Cette violence existe, même si les dépôts de plainte sont encore trop peu nombreux. « Il faut faire de la pédagogie, amener chaque citoyen à se questionner sur ce qu’il voit, indiquer aux victimes que nous sommes à leurs côtés et dire aux agresseurs qu’ici n’est pas une zone de non-droit », poursuit l’élue. 

Une campagne de ce type avait déjà démarré l’année dernière lors des Jeudis du port et au Mac Orlan. Elle va s’intensifier. 

Des safe zone mises en place 

Concrètement, trois événements sont particulièrement ciblés : la Fête de la musique, les Jeudis du port et les Fêtes maritimes internationales Brest 2024.

Lors du premier, le 21 juin, la campagne sera déployée sur des panneaux en hyper centre et des badges grand format seront portés par des personnes formées. La Fédé B réalisera des maraudes de sensibilisation en soirée, la mission des bénévoles sera de détecter les situations de tension et de prendre en charge d’éventuelle victime.

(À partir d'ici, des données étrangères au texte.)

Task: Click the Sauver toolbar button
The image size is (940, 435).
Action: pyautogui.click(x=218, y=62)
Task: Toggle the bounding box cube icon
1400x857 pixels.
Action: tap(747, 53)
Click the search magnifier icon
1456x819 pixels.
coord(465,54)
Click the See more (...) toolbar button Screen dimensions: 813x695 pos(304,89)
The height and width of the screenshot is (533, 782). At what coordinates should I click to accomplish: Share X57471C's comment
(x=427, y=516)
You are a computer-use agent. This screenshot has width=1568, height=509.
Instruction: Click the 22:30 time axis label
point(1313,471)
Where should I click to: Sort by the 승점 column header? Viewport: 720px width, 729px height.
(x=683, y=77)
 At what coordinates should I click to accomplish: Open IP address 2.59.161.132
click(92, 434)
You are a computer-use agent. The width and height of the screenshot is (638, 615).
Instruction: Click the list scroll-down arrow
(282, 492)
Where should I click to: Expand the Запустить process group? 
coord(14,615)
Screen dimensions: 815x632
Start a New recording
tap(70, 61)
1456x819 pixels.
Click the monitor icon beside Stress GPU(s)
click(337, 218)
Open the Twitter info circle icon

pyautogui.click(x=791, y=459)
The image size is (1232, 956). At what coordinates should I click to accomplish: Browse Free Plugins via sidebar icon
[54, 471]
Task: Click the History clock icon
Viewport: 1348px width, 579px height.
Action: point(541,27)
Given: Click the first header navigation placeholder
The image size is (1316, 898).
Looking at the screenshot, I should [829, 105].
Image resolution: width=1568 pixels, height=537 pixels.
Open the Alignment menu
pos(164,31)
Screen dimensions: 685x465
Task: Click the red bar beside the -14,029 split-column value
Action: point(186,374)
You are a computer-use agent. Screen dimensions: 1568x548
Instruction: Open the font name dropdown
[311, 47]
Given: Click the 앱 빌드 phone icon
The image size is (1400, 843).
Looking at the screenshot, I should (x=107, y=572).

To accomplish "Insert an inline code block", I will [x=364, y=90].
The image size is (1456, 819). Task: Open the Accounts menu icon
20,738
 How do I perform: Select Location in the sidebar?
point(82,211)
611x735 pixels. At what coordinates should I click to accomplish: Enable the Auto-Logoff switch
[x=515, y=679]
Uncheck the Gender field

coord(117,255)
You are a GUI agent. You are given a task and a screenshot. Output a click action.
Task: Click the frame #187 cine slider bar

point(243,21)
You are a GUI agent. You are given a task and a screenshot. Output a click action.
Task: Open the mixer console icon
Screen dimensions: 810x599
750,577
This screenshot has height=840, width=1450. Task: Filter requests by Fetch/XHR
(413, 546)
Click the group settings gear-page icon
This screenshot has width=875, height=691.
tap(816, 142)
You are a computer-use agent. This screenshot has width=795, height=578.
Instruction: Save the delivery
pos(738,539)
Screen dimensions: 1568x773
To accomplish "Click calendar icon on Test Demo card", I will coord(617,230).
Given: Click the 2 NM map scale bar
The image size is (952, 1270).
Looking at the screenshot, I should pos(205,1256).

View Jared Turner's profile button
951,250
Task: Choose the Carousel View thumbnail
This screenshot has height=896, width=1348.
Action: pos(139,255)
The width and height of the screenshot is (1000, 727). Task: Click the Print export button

Karine Coz-Ellouet, adjointe au maire de Brest en charge de la lutte contre les discriminations et Gaëlle Morvan, adjointe en charge de l'accompagnement des personnes victimes.
Karine Coz-Ellouet, adjointe au maire de Brest en charge de la lutte contre les discriminations et Gaëlle Morvan, adjointe en charge de l’accompagnement des personnes victimes. ©Julien Saliou

Le dispositif sera plus conséquent encore lors des Jeudis du port ou Brest 2024, avec, par exemple, la mise en place d’une safe zone, comme l’année dernière aux Jeudis du port. « C’est un endroit localisé à l’extérieur. Il permet aux victimes d’être à l’abri et prises en charge par des équipes formées », précise l’élue. Deux personnes avaient été accueillies dans ce lieu l’année dernière aux Jeudis du port.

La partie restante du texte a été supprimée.